D’ailleurs, plusieurs agences gouvernementales – dont la U.S. Environmental Protection Agency et Santé Canada – révisent actuellement leur analyse du risque pour plusieurs de ces contaminants. D’autre part, un comité des National Academies of Sciences Engineering Medicine, auquel siège Marc-André Verner, se penche sur l’élaboration de lignes directrices pour les médecins traitant des patients exposés aux PFAS.

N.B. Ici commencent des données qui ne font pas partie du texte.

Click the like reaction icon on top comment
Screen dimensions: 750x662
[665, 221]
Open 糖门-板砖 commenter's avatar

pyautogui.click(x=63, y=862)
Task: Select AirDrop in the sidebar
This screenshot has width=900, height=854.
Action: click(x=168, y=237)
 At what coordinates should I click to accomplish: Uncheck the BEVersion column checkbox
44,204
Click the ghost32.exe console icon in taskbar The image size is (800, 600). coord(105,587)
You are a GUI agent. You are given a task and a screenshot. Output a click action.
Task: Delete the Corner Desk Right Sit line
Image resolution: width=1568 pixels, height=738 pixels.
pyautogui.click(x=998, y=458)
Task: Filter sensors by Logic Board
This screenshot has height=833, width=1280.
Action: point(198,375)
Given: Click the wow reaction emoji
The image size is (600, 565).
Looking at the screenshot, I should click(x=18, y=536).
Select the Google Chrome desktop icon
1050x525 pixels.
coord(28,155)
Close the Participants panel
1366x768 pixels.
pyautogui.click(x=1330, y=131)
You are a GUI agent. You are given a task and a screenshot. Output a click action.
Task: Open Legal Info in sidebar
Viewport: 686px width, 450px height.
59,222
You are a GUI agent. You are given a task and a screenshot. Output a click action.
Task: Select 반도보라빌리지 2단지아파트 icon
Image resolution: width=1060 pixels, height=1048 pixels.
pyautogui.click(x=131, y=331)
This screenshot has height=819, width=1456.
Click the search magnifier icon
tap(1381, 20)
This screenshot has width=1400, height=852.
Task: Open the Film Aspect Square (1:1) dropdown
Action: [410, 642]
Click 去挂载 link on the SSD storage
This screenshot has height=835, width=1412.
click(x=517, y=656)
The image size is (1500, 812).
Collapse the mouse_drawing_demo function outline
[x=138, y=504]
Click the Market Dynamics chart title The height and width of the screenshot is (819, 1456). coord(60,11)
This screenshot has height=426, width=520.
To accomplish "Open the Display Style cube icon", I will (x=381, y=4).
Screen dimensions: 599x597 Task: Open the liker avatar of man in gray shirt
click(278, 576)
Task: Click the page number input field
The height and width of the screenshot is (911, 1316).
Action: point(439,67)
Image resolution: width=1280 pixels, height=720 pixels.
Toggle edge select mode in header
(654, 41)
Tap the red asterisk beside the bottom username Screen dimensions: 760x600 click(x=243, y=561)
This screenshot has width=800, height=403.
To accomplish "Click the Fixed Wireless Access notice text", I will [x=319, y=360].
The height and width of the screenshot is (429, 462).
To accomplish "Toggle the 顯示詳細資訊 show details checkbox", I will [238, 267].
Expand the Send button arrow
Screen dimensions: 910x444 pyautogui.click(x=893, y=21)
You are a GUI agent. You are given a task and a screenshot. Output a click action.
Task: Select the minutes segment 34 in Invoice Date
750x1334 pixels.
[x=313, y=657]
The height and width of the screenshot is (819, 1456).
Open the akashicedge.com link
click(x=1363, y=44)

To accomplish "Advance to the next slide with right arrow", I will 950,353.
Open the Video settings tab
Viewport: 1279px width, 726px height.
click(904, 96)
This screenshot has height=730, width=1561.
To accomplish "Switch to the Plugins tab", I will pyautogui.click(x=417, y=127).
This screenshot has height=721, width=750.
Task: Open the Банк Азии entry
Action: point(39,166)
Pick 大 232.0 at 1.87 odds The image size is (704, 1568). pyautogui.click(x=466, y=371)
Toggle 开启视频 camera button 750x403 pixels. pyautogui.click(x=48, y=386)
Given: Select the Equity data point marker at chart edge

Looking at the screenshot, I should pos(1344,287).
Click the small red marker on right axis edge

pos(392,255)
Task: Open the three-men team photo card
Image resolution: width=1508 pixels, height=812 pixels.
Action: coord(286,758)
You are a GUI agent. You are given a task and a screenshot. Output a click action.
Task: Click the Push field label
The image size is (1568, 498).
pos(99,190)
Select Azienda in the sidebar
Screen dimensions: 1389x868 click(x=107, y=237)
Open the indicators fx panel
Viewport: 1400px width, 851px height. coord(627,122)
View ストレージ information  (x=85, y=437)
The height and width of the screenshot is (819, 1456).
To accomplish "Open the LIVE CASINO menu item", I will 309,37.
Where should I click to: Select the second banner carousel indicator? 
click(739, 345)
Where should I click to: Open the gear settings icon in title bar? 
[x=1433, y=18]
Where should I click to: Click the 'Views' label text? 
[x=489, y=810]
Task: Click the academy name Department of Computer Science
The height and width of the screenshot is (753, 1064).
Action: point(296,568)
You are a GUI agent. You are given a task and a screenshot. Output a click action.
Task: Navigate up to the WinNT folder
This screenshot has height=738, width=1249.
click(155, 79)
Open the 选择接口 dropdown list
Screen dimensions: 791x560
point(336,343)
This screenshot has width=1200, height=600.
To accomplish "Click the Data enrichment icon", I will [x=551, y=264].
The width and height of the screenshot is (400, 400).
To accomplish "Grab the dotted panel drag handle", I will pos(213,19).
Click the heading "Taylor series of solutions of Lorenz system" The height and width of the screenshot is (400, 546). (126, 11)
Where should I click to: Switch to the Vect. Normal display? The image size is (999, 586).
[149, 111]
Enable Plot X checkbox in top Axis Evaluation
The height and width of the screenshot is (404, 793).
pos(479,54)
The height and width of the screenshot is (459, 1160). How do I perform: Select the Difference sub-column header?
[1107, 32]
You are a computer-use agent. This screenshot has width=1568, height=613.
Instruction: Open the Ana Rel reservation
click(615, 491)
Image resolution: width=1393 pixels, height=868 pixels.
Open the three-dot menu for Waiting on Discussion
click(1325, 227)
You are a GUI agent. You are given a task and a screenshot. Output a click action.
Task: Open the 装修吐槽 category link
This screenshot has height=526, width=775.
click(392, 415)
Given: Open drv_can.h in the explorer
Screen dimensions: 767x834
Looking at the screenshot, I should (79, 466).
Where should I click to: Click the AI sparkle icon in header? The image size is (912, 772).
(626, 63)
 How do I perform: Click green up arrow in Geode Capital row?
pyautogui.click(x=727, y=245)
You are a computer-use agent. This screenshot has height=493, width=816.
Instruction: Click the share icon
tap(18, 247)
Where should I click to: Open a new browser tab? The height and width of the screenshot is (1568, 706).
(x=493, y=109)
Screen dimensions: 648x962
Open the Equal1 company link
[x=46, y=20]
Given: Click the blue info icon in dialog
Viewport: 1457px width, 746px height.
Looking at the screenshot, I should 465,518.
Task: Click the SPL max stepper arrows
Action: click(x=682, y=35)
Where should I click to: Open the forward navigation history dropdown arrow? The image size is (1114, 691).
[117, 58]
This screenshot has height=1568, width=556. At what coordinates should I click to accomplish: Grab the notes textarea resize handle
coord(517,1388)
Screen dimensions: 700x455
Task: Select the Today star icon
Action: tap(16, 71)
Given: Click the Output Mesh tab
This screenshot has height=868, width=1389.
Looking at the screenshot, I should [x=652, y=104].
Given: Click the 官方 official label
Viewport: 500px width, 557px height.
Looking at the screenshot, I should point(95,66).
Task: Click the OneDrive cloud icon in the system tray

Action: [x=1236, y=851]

Plusieurs auteurs de l’étude, dont la Dre Fenton et le professeur Verner, viennent de lancer de nouvelles études visant à mesurer les concentrations de PFAS dans le lait maternel en collaboration avec le professeur Sébastien Sauvé, de l’Université de Montréal. Les chercheurs mesureront notamment un large éventail de PFAS dans des échantillons provenant de banques de lait maternel.
À propos des PFAS
Les PFAS constituent une vaste classe de plus de 11 000 composés structurellement différents, dont beaucoup sont utilisés dans l'industrie et dans les produits de consommation depuis les années 50. Les PFAS n'existent pas à l'état naturel, mais sont répandus et très persistants dans l'environnement. Ils ont été détectés dans l'eau potable, la poussière et les sources alimentaires dans le monde entier. De nombreux PFAS ont été mesurés dans le sérum humain et ont été signalés pour la première fois dans l'enquête nationale sur la santé et la nutrition menée en 1999-2000 par les U.S. Centers for Disease Control and Prevention. Selon la U.S. Environmental Protection Agency et le Toxic Substances Control Act, on trouve plus de 600 types de PFAS dans le commerce américain.
À propos de l'étude
Judy S. LaKind, Marc-André Verner et leurs collaborateurs ont publié «Current breast milk PFAS levels in the US and Canada: After all this time why don’t we know more?» dans Environmental Health Perspectives le 23 février 2022.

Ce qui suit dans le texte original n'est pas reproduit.